Festeggiare i 150 anni dell’Unità d’Italia il giorno 17 non mi sembra una buona idea. Vuol dire cercarsela. C’è gente che in quel giorno non prende decisioni, non fa acquisti, non esce neppure di casa, non si sposa, non parte. In alcuni edifici si passa dal 16esimo piano direttamente al 18esimo. Ci manca solo il gatto nero al centro del tricolore. Il 17 marzo è un giorno da prendere con le pinze.
180: Commodo diventa imperatore di Roma, il suo regno riscosse un tale successo che il Senato ed il popolo vollero che, alla morte, il cadavere fosse trascinato con un uncino e precipitato nel Tevere.
642: Prima vittoria in battaglia dei musulmani a Badr che precede il dilagare dell’Islam in tutto il Mediterraneo e in Spagna
1942: A Bergen-Belsen entra in funzione il primo campo di concentramento nazista, seguiranno altri con milioni di morti
1959: Tenzin Gyatso, il 14º Dalai Lama, deve fuggire dal Tibet
1981: Trovata la lista degli appartenenti alla P2 di Licio Gelli
1989: A Pavia, crolla la Torre civica dopo 800 anni, quattro morti e quindici feriti.
Mi si obietterà che non si poteva fare altrimenti perché proprio il 17 marzo Vittorio Emanuele II di Savoia veniva proclamato a Torino re d’Italia. Forse era meglio cambiare data con una più degna, il 2 giugno 1946, nascita della Repubblica Italiana, per esempio. Il 17 marzo 1861 si celebrò l’annessione al Regno di Sardegna di una parte d’Italia, non c’erano Roma e parte del Triveneto. Si celebrò la perdita di Nizza e Savoia, certamente più italiane del Sud Tirolo austriaco che occupammo in seguito. Si celebrò il massacro, che assunse le dimensioni di un genocidio, delle popolazioni del Sud. Insomma cosa c’è da celebrare? Nel 1861 non fu celebrata la nascita di uno Stato, ma l’estensione del dominio dei Savoia sul resto dell’Italia. L’articolo approvato dal Parlamento di Torino riportò infatti: “Vittorio Emanuele II assume per sé e per i suoi successori il titolo di re d’Italia“. In Piemonte non si parlava l’italiano, ma il francese. Un mondo a parte rispetto al resto della Penisola.

════

> [I TUOI COMPITI]:
**1.** Stabilisci se ciascuna affermazione concorda con il testo sul 17 marzo, rispondendo sì o no e riportando testualmente le parole decisive: (a) in alcuni edifici manca il diciassettesimo piano; (b) Vittorio Emanuele II fu proclamato re d'Italia a Roma; (c) in Piemonte si parlava il francese.
**2.** Prosegui il testo sul 17 marzo con qualche frase che riprenda il suo tono e il suo ragionamento.

════

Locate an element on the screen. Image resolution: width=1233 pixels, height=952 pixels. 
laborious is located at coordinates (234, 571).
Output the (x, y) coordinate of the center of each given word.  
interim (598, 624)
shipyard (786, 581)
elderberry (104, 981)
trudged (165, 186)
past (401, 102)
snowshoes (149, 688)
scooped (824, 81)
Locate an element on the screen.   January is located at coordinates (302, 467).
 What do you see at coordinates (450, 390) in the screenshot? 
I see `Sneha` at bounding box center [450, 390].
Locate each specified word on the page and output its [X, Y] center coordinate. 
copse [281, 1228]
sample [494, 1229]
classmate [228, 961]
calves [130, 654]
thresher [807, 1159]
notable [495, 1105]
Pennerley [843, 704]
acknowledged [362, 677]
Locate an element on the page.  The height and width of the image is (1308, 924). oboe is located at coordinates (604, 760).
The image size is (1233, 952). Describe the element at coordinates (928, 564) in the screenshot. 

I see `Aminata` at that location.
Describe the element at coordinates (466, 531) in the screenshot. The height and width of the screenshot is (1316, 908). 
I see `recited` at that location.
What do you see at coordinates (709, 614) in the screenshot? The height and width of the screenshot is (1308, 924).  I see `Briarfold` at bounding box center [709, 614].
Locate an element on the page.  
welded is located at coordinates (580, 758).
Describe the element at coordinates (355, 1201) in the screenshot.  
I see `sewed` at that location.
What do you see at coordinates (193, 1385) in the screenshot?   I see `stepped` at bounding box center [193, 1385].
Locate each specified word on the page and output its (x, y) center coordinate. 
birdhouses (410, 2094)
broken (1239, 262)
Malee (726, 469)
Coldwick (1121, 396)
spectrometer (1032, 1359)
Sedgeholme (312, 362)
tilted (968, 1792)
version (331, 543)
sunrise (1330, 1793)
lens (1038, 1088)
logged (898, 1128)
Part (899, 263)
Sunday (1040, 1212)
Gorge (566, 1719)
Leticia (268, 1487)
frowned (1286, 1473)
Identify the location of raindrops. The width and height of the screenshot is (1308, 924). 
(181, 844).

════

> [SOLUZIONI DELL'ESERCIZIO]:
**1.**
(a) Sì: "In alcuni edifici si passa dal 16esimo piano direttamente al 18esimo."
(b) No: "proprio il 17 marzo Vittorio Emanuele II di Savoia veniva proclamato a Torino re d’Italia"
(c) Sì: "In Piemonte non si parlava l’italiano, ma il francese."

**2.**
L’Italia arriva ai suoi 150 anni sfiancata, sfinita di corruzione e di mafie, divisa su tutto, con un partito secessionista al Governo, con il Parlamento ridotto a un suk, un presidente del Consiglio impresentabile. Il presente è figlio del nostro passato, molto poco glorioso, mai messo in discussione insieme ai suoi cosiddetti padri della Patria.
Il 17 facciamo pure festa, in fondo è l’inizio di un lungo fine settimana di primavera, un super ponte di quattro giorni, ma subito dopo osserviamo un minuto di silenzio.
Ps: Il 17 succede di tutto. Mi era sfuggito il 17 febbraio “Giornata della collera libica“, segnalato da mavalà. Segnalate tutti i 17 che conoscete.